[Data excerpts]

+===+

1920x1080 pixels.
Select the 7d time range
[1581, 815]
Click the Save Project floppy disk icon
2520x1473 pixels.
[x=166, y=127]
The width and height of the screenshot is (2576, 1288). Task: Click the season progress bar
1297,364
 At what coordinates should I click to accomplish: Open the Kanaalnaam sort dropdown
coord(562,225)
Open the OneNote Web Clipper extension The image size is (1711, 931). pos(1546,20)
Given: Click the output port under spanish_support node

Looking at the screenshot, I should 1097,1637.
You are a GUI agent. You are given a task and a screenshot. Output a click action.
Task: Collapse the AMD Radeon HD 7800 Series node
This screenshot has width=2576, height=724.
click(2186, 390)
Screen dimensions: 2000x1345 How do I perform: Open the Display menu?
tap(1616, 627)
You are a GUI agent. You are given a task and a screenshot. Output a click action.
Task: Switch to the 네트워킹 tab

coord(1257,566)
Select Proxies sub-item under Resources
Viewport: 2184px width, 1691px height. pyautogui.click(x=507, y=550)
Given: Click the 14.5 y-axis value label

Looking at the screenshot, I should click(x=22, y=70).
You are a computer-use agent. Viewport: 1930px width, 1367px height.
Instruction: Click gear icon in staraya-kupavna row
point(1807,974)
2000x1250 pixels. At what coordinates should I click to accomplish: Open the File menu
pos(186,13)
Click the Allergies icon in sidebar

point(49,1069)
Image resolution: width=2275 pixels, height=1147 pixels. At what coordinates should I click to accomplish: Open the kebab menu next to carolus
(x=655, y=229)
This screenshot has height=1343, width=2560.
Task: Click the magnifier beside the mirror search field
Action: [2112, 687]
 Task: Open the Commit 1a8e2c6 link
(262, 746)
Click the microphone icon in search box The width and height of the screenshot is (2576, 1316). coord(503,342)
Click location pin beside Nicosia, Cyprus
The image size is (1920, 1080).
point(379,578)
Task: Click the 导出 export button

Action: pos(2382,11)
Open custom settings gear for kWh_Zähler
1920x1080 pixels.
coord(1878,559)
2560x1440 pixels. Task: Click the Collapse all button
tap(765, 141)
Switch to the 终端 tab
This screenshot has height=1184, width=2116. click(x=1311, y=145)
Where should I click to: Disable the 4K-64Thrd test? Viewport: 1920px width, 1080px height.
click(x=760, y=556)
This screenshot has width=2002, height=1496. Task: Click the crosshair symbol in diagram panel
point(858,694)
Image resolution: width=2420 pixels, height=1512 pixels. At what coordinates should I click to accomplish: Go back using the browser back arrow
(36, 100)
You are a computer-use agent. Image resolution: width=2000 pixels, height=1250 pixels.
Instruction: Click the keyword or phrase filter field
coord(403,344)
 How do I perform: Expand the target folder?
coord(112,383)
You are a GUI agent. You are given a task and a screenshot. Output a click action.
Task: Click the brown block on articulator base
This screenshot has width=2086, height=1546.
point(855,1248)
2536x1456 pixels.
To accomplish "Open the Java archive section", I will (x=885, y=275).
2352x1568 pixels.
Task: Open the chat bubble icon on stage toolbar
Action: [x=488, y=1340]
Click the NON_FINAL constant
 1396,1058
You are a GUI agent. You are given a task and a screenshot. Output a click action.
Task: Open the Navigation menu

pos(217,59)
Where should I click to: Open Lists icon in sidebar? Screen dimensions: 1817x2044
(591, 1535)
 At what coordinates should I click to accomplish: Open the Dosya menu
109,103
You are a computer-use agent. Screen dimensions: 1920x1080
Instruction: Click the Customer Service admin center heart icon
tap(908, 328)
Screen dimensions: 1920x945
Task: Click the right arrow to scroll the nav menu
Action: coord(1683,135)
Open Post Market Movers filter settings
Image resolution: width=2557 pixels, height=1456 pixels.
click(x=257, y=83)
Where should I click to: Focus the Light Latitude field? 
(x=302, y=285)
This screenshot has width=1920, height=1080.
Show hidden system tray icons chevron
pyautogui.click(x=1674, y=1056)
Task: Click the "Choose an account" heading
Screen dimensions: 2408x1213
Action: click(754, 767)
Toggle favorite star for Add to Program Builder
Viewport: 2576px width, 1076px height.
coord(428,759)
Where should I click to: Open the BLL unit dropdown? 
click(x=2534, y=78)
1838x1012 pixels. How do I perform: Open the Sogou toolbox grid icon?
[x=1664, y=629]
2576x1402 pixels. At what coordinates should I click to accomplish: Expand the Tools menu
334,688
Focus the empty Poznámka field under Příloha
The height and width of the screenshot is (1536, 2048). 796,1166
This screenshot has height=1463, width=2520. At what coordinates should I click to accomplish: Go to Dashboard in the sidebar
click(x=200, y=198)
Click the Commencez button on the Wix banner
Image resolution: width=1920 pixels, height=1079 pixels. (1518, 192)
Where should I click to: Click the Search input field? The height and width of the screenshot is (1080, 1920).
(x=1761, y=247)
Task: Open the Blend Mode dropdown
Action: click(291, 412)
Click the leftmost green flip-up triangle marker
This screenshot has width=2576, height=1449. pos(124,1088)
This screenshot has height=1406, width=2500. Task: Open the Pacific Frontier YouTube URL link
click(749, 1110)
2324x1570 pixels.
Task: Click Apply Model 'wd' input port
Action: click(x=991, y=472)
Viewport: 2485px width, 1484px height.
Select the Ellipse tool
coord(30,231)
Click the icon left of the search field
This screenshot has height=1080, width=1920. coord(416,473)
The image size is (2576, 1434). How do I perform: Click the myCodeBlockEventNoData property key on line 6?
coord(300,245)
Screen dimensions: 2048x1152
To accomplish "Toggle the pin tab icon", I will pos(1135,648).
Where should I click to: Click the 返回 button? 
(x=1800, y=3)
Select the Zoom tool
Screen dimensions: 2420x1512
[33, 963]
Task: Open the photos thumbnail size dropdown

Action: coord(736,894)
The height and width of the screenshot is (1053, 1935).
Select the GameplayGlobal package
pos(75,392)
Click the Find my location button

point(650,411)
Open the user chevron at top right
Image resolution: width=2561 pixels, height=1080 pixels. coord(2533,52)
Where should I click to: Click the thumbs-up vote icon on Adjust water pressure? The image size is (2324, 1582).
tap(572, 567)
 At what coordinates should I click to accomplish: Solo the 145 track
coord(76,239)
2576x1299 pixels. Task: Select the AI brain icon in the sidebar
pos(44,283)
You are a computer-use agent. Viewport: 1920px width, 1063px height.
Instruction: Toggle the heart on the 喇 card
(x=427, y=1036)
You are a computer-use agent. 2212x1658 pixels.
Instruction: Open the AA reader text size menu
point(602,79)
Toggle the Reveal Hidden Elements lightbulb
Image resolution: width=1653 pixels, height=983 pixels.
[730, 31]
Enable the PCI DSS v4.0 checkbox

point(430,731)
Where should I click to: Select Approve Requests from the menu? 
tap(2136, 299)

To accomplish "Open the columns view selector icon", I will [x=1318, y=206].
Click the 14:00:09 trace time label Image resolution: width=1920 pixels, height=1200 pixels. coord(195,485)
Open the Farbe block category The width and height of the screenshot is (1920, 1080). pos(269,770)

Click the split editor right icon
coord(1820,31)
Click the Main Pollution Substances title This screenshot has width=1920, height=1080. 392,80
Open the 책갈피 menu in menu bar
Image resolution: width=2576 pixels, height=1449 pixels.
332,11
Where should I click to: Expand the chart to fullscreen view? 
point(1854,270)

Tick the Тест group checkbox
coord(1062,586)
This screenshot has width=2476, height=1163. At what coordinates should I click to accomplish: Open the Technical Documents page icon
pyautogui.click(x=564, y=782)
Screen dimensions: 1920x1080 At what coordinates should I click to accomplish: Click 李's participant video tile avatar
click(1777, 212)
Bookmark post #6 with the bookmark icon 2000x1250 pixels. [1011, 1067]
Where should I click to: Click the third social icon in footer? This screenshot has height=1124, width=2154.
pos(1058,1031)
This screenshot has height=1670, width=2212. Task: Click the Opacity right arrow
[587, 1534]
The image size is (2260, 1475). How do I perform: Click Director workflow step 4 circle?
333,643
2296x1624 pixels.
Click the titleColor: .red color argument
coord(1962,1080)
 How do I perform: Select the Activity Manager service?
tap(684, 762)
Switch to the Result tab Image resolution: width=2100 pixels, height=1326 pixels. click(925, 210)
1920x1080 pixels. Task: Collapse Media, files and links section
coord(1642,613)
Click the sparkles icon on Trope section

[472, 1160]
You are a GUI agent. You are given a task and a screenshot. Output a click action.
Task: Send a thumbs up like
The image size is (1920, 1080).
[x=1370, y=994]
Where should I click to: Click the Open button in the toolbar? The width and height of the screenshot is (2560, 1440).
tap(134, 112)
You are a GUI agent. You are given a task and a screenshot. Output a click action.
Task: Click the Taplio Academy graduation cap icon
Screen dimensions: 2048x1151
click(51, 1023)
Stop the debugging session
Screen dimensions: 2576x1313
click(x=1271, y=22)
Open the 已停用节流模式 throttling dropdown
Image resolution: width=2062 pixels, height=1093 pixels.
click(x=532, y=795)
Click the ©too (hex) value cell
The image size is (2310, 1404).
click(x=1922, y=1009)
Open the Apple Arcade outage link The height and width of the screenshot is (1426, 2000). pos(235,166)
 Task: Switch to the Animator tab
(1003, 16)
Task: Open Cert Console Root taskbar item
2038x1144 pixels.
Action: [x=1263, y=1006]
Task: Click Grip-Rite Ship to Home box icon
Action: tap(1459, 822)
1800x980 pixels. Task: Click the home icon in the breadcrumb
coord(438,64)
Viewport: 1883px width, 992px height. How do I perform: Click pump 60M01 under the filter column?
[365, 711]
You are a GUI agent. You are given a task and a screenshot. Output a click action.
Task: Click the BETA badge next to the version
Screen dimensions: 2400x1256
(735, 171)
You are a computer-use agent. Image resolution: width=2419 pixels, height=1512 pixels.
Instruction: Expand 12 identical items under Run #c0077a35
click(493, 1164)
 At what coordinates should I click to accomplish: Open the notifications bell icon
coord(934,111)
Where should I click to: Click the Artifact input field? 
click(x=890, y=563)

+===+

What the task asks -
Every line of the records containing the word "computer" must appear in the answer.

Written solution -
You are a computer-use agent. Viewport: 1930px width, 1367px height.
You are a computer-use agent. Image resolution: width=2000 pixels, height=1250 pixels.
You are a computer-use agent. Screen dimensions: 1920x1080
You are a computer-use agent. Viewport: 1920px width, 1063px height.
You are a computer-use agent. 2212x1658 pixels.
You are a computer-use agent. Image resolution: width=2419 pixels, height=1512 pixels.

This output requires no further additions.